## Your instructions
State how many lines in the records below contain the string "label", and give nothing besides that number.

## Source data
++++++++++++++++++++

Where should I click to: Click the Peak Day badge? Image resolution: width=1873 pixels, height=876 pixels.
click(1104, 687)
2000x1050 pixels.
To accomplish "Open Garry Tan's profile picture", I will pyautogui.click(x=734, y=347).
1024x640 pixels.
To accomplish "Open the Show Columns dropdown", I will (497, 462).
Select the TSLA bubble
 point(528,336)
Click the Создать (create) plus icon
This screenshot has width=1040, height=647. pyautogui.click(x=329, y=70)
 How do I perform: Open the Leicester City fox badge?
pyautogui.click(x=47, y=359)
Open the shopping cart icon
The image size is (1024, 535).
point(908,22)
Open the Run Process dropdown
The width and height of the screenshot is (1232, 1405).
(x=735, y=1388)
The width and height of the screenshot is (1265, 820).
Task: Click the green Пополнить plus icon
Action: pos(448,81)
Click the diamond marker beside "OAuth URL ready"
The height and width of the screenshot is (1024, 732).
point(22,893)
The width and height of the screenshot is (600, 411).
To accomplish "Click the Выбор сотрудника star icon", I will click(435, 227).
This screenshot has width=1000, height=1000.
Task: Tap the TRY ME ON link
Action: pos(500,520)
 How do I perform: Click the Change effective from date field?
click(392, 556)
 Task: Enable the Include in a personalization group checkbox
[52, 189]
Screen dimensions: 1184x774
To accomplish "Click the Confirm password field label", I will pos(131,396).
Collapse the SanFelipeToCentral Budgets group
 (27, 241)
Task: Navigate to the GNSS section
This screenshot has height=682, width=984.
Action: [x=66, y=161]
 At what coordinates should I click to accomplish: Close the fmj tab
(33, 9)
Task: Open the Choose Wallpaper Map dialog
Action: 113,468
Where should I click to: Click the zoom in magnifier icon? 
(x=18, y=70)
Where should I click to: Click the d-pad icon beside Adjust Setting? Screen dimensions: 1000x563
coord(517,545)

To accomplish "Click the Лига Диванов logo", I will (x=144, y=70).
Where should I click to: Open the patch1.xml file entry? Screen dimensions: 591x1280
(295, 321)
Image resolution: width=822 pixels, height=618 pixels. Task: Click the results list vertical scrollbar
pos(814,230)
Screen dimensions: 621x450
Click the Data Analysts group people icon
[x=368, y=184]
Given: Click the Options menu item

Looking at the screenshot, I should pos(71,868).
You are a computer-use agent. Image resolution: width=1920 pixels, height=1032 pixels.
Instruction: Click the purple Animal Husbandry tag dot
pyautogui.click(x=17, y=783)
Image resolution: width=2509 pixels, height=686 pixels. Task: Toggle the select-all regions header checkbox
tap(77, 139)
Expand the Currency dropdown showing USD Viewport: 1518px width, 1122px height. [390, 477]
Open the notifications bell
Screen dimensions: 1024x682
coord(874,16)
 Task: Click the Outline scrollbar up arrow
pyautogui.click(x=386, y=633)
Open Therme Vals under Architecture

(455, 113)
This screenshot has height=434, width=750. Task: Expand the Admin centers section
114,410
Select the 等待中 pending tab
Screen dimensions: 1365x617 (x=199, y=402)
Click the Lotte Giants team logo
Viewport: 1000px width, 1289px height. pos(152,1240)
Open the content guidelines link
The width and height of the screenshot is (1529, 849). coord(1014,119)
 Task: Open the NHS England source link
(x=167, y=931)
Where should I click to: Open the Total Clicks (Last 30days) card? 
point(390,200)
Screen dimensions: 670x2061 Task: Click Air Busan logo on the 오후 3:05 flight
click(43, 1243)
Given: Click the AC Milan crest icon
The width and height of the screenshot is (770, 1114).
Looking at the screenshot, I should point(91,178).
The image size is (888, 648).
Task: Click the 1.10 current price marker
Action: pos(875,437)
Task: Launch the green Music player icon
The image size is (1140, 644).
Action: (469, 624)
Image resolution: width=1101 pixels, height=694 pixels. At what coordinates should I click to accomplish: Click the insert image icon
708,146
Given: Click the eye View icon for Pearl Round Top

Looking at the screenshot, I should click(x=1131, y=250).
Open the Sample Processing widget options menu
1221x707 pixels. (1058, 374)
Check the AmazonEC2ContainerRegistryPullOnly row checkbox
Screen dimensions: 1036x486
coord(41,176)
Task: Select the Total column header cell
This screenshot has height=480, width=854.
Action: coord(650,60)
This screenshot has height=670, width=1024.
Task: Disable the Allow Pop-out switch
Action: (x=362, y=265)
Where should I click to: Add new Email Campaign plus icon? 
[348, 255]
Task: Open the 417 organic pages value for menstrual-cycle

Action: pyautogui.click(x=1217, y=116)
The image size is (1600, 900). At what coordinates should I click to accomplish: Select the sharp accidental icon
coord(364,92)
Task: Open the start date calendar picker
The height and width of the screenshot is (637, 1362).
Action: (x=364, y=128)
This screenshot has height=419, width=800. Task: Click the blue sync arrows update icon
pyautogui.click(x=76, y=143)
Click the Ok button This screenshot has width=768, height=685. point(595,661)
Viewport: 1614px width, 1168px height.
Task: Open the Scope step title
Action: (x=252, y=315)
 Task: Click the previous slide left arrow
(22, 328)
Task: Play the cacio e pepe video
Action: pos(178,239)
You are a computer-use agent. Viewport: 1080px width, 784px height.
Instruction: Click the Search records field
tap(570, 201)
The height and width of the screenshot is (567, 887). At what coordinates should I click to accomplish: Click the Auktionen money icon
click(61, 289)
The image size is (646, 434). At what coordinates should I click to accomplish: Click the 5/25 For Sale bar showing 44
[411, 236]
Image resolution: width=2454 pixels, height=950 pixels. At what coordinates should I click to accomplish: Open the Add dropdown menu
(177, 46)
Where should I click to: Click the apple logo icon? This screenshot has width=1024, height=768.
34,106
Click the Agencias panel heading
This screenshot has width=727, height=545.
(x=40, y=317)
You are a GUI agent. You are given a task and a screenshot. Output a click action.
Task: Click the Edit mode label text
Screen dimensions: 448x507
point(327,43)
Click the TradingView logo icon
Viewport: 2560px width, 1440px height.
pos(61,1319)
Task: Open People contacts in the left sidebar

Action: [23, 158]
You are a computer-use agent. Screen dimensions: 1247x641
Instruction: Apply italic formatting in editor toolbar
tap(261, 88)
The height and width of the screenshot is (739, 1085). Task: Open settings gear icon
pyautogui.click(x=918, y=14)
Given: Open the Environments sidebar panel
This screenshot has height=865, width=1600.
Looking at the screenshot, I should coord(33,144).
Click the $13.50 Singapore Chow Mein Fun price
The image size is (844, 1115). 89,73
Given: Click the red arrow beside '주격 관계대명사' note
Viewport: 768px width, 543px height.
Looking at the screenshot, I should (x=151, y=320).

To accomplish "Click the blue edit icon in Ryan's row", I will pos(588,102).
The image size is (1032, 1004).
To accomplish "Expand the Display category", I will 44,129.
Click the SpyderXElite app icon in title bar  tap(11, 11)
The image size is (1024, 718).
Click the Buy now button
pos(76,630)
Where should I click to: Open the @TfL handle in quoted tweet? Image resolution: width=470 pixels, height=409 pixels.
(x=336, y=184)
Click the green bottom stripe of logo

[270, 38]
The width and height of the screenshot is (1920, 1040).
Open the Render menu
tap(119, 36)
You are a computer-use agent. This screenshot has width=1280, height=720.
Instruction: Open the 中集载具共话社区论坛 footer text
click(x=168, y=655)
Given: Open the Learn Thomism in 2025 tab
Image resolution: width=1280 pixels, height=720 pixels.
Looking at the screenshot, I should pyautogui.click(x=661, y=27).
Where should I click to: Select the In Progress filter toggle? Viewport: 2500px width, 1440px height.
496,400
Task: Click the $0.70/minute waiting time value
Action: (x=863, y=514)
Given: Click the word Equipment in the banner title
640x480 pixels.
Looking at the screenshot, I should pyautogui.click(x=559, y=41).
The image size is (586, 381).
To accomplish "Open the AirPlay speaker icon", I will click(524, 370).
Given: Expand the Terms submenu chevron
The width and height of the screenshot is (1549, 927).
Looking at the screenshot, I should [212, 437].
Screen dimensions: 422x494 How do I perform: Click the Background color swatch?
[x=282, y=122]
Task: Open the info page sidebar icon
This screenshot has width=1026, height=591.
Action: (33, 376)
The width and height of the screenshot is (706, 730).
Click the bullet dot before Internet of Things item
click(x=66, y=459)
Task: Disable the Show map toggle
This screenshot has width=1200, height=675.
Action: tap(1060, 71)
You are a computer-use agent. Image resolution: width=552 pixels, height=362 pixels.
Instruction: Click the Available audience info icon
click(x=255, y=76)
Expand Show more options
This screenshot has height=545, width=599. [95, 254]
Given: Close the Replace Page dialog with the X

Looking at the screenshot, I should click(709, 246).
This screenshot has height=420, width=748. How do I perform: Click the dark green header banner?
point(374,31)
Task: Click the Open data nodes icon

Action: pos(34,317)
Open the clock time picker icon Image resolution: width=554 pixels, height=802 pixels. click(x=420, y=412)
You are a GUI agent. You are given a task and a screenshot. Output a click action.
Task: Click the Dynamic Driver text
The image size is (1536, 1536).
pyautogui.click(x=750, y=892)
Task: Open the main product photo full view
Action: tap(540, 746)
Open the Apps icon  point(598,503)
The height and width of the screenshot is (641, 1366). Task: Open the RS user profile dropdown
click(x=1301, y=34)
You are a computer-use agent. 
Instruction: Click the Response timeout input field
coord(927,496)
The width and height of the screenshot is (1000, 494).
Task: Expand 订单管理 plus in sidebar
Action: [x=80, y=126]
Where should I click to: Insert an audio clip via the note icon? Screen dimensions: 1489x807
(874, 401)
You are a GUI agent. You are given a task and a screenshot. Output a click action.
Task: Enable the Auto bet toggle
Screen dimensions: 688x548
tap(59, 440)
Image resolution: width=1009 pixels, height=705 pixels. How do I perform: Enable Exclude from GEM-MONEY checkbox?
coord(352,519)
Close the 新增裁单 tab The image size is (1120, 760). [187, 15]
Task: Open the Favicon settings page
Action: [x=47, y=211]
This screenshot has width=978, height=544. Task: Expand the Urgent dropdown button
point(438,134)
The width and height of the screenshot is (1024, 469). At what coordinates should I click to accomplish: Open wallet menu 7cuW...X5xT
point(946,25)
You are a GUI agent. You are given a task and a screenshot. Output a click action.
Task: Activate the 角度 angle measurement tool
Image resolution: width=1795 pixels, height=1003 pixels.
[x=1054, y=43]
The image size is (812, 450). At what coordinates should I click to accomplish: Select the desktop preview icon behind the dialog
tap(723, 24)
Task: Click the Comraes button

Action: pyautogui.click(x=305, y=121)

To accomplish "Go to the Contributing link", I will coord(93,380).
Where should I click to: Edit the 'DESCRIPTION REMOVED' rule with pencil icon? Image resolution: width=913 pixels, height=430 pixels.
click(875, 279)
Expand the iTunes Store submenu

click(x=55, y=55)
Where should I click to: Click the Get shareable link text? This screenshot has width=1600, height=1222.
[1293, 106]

++++++++++++++++++++

## Exercise output
2